この会話の一週間後……心音は大学に辞表を提出し、プロモーターの道を進んだ。

 

 

 

 

「…………」

 

手術室にて、蓮は心音に見とれていた。

 

「あぁ、心音……私の大好きだった心音……」

 

手術台の上で裸体で四肢に布を被された状態で眠る心音の身体を、蓮は優しく撫でる。

 

「あぁ……心音ぇ…好きっ、好きぃ……」

 

耐えきれなくなったのか、蓮は心音を抱き締め、その唇の隙間に自分の舌をねじ込み掻き回す。

 

「ふふ……心音…あなたはもう私のもの……一生、私が一緒にいてあげるからねぇ……?」

 

蓮は心音の額にパッチのようなものを貼り付け、パソコンを打ち込み始めた。

 

 

 

 

「そういうことか……」

 

俺が紅音から心音の過去を聞き終わった時には、もう幸雄が店じまいをしていた。

 

「終わったかい、お二人さん」

 

幸雄はグラスを片手に歩み寄る。

 

「えぇ。
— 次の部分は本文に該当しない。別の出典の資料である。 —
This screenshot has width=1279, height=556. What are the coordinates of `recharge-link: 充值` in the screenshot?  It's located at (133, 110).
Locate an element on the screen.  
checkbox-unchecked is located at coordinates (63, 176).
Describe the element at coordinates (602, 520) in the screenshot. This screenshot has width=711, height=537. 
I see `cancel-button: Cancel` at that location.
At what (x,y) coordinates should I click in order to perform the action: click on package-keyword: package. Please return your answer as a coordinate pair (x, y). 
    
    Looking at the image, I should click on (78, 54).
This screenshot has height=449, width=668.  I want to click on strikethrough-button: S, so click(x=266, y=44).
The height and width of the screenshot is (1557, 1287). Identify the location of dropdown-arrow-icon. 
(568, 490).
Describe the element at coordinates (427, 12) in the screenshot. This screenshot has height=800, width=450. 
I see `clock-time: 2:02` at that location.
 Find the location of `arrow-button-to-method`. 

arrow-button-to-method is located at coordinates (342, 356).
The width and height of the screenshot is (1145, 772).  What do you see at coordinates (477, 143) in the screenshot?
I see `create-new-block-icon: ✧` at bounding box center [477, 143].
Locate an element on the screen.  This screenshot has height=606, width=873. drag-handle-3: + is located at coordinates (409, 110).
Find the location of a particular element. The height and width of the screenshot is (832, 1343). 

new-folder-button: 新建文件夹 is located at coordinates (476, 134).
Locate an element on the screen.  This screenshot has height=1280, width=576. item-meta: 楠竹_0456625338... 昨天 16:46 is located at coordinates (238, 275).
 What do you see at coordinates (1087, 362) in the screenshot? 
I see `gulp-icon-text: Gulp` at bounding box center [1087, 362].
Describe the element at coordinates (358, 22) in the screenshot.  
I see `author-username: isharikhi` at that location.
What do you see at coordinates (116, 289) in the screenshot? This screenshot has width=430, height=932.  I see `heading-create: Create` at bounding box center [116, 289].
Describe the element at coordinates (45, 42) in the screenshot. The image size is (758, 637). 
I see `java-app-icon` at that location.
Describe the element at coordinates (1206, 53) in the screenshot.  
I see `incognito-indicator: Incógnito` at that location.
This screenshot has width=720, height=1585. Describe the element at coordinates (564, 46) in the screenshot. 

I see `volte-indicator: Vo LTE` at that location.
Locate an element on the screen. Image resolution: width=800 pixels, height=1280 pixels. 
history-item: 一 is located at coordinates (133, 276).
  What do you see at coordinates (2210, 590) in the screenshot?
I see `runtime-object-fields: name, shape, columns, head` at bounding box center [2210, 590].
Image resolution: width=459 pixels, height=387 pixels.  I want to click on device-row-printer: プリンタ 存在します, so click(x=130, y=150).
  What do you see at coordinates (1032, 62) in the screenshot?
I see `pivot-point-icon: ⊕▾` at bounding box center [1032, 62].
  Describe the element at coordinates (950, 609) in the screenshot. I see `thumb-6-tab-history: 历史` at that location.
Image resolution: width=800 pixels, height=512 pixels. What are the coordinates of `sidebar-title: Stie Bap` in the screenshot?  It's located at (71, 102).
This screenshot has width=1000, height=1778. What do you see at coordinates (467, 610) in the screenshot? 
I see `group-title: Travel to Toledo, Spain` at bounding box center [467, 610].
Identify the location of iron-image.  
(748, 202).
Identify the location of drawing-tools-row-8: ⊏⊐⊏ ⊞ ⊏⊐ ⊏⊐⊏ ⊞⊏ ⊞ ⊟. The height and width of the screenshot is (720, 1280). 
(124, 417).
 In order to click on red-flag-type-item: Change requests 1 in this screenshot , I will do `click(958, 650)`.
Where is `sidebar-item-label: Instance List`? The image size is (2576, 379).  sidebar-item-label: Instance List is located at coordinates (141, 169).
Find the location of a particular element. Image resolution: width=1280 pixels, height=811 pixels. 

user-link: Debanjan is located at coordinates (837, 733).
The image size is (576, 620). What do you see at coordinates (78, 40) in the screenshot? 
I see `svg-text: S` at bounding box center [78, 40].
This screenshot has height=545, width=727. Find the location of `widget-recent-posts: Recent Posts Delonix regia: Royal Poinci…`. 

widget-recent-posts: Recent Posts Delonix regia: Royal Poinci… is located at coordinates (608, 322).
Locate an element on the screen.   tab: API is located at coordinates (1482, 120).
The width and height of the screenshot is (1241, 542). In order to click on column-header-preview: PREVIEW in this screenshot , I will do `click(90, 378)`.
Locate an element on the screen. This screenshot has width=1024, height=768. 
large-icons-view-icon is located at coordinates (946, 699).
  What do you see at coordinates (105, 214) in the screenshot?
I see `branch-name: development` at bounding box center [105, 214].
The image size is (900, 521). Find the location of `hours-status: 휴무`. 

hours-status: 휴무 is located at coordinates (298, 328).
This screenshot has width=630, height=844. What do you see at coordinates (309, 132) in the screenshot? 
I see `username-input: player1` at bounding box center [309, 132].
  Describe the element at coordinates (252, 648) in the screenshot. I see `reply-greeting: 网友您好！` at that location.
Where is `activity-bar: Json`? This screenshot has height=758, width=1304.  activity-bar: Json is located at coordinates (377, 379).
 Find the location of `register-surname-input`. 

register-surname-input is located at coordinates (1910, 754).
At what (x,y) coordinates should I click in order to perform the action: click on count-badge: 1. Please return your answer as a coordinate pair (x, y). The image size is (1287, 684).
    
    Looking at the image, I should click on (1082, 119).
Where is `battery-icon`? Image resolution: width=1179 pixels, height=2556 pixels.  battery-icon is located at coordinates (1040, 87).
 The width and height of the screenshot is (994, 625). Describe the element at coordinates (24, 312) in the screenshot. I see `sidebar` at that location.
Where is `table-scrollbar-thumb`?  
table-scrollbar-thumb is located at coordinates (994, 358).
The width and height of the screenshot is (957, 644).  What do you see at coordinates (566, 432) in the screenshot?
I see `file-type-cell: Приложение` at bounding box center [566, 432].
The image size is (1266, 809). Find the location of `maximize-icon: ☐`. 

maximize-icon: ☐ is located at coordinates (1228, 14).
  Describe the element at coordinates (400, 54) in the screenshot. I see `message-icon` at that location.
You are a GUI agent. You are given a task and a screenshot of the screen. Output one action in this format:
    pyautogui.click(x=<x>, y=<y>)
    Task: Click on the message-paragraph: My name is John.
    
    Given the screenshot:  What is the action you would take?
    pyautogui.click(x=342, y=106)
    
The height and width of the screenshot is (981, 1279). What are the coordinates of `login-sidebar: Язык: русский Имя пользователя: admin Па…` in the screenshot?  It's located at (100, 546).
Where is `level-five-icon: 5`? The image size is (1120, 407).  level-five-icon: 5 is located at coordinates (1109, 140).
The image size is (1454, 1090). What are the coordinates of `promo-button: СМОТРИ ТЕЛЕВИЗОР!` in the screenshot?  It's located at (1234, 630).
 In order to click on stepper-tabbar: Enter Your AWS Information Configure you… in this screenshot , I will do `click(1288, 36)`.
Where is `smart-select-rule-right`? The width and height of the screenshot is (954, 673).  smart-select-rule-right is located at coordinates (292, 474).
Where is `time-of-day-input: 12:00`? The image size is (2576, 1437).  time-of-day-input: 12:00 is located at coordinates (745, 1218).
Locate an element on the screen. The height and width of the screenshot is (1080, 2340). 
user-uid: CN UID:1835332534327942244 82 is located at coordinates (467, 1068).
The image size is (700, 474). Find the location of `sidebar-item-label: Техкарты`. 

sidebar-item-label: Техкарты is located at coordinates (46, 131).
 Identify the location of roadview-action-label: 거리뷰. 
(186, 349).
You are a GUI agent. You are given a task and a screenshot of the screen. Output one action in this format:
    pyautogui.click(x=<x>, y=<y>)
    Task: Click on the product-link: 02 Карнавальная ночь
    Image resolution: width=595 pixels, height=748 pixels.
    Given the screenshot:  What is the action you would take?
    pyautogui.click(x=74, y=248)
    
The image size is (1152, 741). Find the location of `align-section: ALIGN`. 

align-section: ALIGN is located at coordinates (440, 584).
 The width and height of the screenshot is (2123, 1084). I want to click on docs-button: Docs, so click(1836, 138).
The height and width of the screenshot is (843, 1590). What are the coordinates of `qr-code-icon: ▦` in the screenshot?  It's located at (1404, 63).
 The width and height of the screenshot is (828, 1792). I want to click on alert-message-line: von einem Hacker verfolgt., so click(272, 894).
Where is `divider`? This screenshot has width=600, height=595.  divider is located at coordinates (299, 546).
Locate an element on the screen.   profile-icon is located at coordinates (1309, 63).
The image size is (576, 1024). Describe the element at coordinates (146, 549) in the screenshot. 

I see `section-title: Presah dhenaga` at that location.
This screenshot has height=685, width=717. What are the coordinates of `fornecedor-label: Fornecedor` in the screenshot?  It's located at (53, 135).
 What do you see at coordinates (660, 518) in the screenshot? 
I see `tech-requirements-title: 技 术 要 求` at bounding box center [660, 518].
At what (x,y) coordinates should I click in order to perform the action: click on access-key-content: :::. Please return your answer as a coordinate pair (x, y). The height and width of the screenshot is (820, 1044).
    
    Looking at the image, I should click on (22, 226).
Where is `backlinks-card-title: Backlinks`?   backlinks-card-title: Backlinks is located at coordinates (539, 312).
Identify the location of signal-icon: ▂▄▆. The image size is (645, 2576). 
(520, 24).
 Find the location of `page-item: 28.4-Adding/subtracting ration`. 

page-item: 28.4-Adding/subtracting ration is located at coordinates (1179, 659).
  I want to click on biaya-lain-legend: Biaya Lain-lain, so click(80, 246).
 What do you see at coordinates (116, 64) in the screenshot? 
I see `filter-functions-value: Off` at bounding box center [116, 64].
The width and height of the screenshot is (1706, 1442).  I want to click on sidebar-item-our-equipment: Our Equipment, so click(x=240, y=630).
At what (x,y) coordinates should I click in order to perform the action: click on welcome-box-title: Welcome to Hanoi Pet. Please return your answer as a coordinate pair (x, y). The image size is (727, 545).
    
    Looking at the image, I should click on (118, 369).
んじゃマスター、今日は私ここで寝るわ。明日ここに皆集まって作戦会議するから」

 

「お、おい‼︎ 何勝手に…」

 

幸雄の言葉を遮るかのように、紅音はそのままソファに寝転んだ。

 

「勝手な奴め……」

 

「小鳥遊、お前ももう寝ろ。上の部屋を使え。あとは俺がやる」

 

「あぁ、悪いな」

 

俺は二階の部屋に行き、ベッドに飛び込みそのまま眠りについた。




私事ですが、大学の文芸部に入部しました。
己のスキルアップのためにです。